3.20.2007

Has Ken Fisher lost his touch?

Ken Fisher, September 2006:
My forecast is for the GOP to lose three seats in the Senate and six in the House. Sometime before the election the market will perceive this likely outcome and will move upward in response.
Reality, November 2006:
Jim Webb's victory over Sen. George Allen in Virginia assured Democrats of 51 seats when the Senate convenes in January. That marked a gain of six in midterm elections in which the war in Iraq and President Bush were major issues.

Earlier, State Sen. Jon Tester triumphed over Republican Sen. Conrad Burns in a long, late count in Montana.

With a handful of House races too close to call, Democrats had gained 28 seats, enough to regain the majority after 12 years of Republican rule and place Rep. Nancy Pelosi of California in line to become the first female speaker in history.

"It was a thumping," Bush conceded at the White House. "It's clear the Democrat Party had a good night."
Ken Fisher, February 2007:
Housing Boom!!!

Don't buy it. For months now the debate has been over whether America will have a hard landing or soft landing, the answer hinging on how big 2007's housing disaster turns out to be. Well, there won't be any housing disaster. We won't have a landing at all, soft or hard. Right now the U.S. and global economies are both accelerating.

You can see right through the housing crash story by looking at the prices of housing stocks. The market knows what the economic worrywarts do not, which is that the housing sector is already making a comeback. In the last six months housing stocks are up 24%, well ahead of the overall market.

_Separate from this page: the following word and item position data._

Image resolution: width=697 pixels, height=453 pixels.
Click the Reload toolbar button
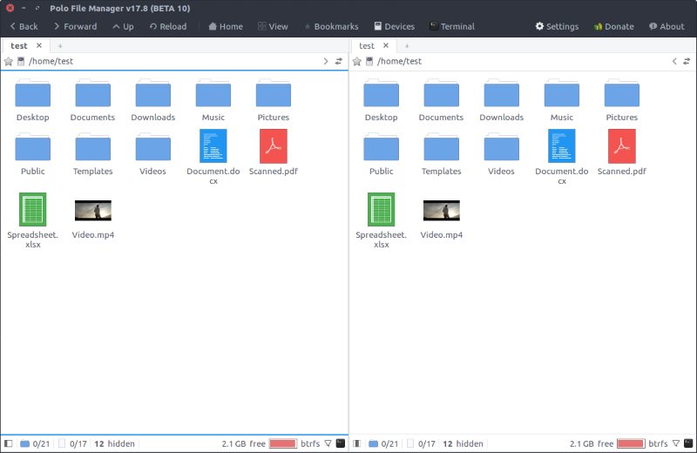(x=167, y=26)
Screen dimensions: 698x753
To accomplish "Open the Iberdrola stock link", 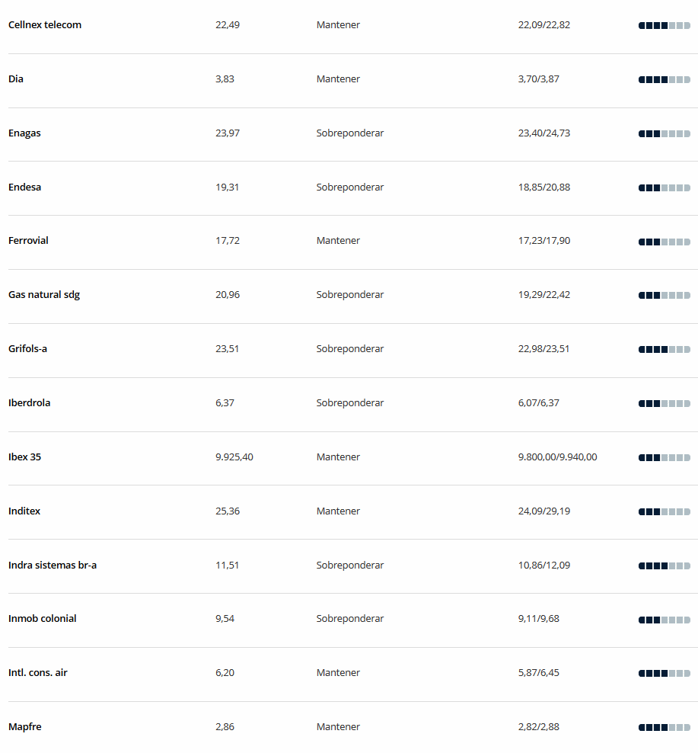I will coord(29,403).
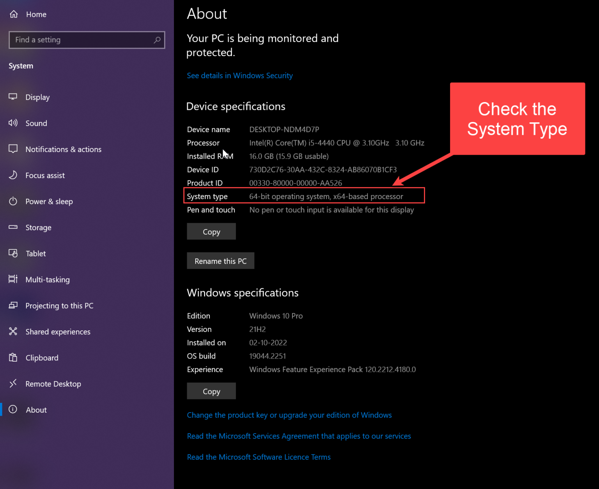
Task: Open See details in Windows Security
Action: pos(239,75)
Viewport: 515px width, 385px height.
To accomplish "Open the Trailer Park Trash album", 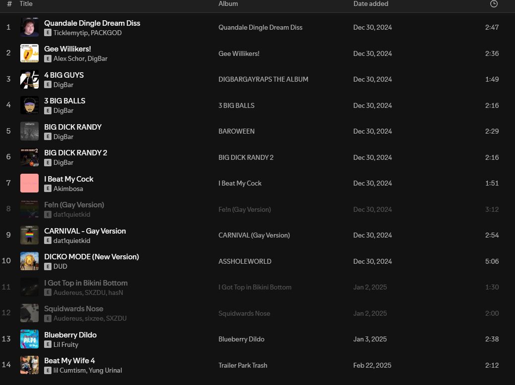I will pos(243,365).
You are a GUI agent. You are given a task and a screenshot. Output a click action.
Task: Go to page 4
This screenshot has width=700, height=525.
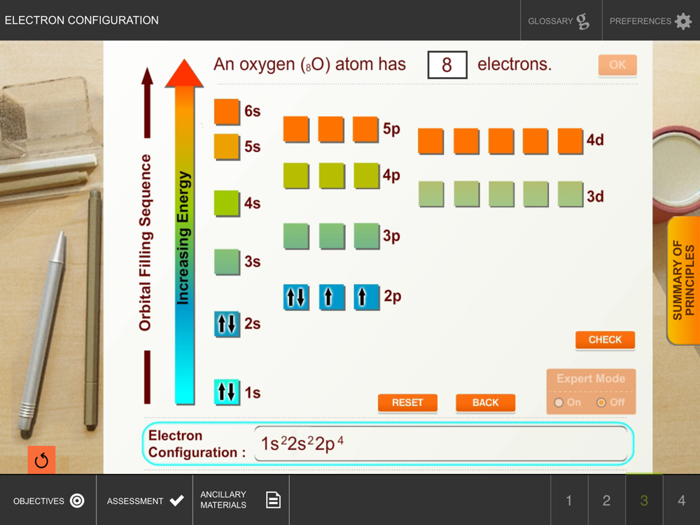(x=681, y=500)
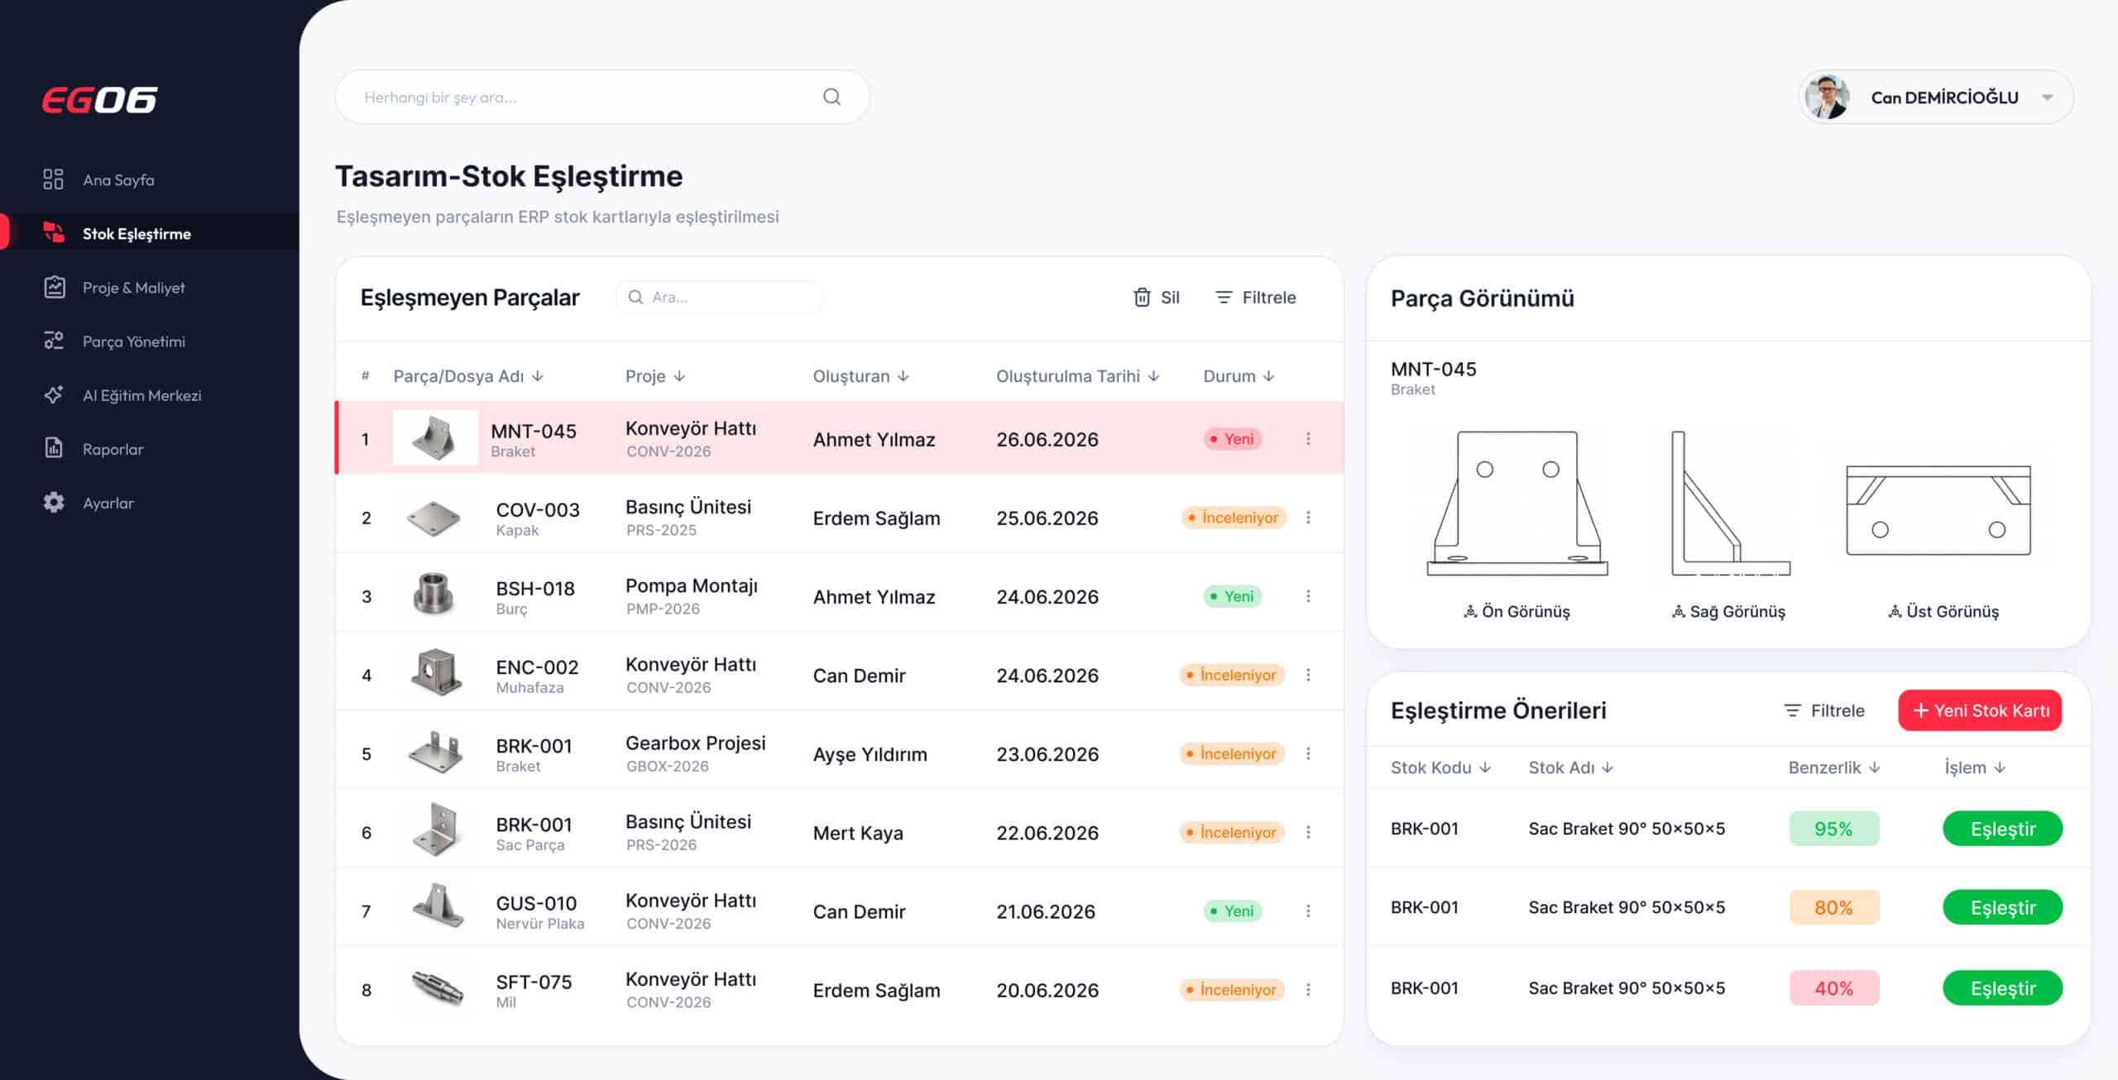Open Filtrele in Eşleşmeyen Parçalar panel
Image resolution: width=2118 pixels, height=1080 pixels.
pos(1255,297)
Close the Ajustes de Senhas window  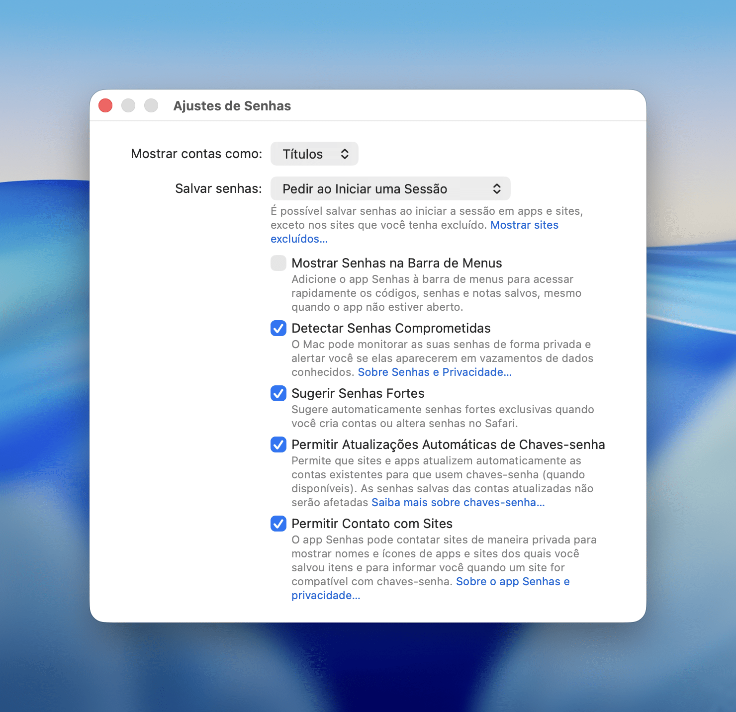coord(105,105)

If housing were destined to fall apart in 2007 these stocks wouldn't be so strong now.

Did you know that housing sales are up in the last few months, not down, and that inventories are lower than six months ago? We're accelerating, not landing.
Reality, March 2007:
"I don't want to be too sophisticated here, but 2007 is going to suck, all 12 months of the calendar year,'' D.R. Horton Chief Executive Officer Donald Tomnitz said at a Citigroup Inc. conference in New York. "Our future is not as bright as what we would like it to be.''

I've got a lot of respect for Fisher's long-term track record. And a lot of people got the 2006 election wrong. But to believe that the greatest speculative excess in the history of the world would not cause any damage? That's some serious denial.

And those three homebuilder stocks he recommended? Down 23%, 16%, and 26% in a month. Ouch.